Giardia duodenalis genotyping at the sub‐assemblage level allowed us to better identify zoonotic isolates and to define the potential risk of zoonotic transmission in the study area. Previous data showed that AII sub‐Assemblage is predominantly found in humans, thus considered zoonotic (Ballweber et al., 2010; Cacciò et al., 2002; Skhal et al., 2017; Sprong et al., 2009), whereas while AIII has been detected in humans only occasionally, also in Italy (Cacciò et al., 2002), infecting preferentially wild hoofed animals (De Liberato et al., 2015; Rafiei et al., 2020; Sprong et al., 2009) and sometimes cats (Lebbad et al., 2010). In our data, a potential risk of zoonotic transmission could be deduced from the clusters obtained in the phylogenetic analysis, which grouped human and cat isolates belonging to the same sub‐assemblage (both AII and AIII). Even if, from an epidemiological point of view, the reference sequences used are not linked to our isolates, these data could suggest that a possible zoonotic transmission of these Giardia isolates may occur.

The high level of polymorphism detected within AII and AIII sub‐assemblages, as evidenced by the identification of multiple haplotypes with a heterogeneous pattern of SNPs, is not unexpected.

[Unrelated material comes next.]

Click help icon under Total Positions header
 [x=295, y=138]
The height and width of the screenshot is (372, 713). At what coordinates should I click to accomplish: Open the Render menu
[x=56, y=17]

It is known how isolates belonging to the same sub‐assemblage are not identical and the sub‐assemblages themselves could be considered as clusters of high‐related isolates (Ryan & Cacciò, 2013). The various detected haplotypes shared among different cat colonies did not evidence any pattern of spatial segregation, as indicated in the constructed haplotype network. This result allowed us to better understand how wide the circulation of Giardia isolates occurs within and between the different colonies, confirming the well‐known nature of G. duodenalis as a ubiquitous protozoan (Garcia‐R et al., 2017). The presence of ambiguous AI/AIII sub‐assemblage in one isolate complies with previous studies (Cacciò et al., 2002; Lalle et al., 2005; Skhal et al., 2017), and it could be attributed to diverse sources of infection, fairly probable in stray cats, thus supporting the complex dispersal patterns of this organism.

In conclusion, the present study enables a step forward in terms of G. duodenalis prevalence data and molecular characterization in stray cat colonies from central Italy, allowing a reconsideration of cats, especially stray cats, as a possible source of human giardiasis and upgrading the possible sanitary relevance of cat colonies in well‐defined geographical areas. These pieces of evidence underline the importance of more systematic sampling of local fauna, along with high‐resolution genotyping of G. duodenalis sequences, to provide insights into the zoonotic potential of different genotypes, transmission dynamics and host specificity, necessary to better identify the pathways of human giardiasis at different epidemiological scales.

CONFLICT OF INTERESTS

The authors declare they have no conflict of interest.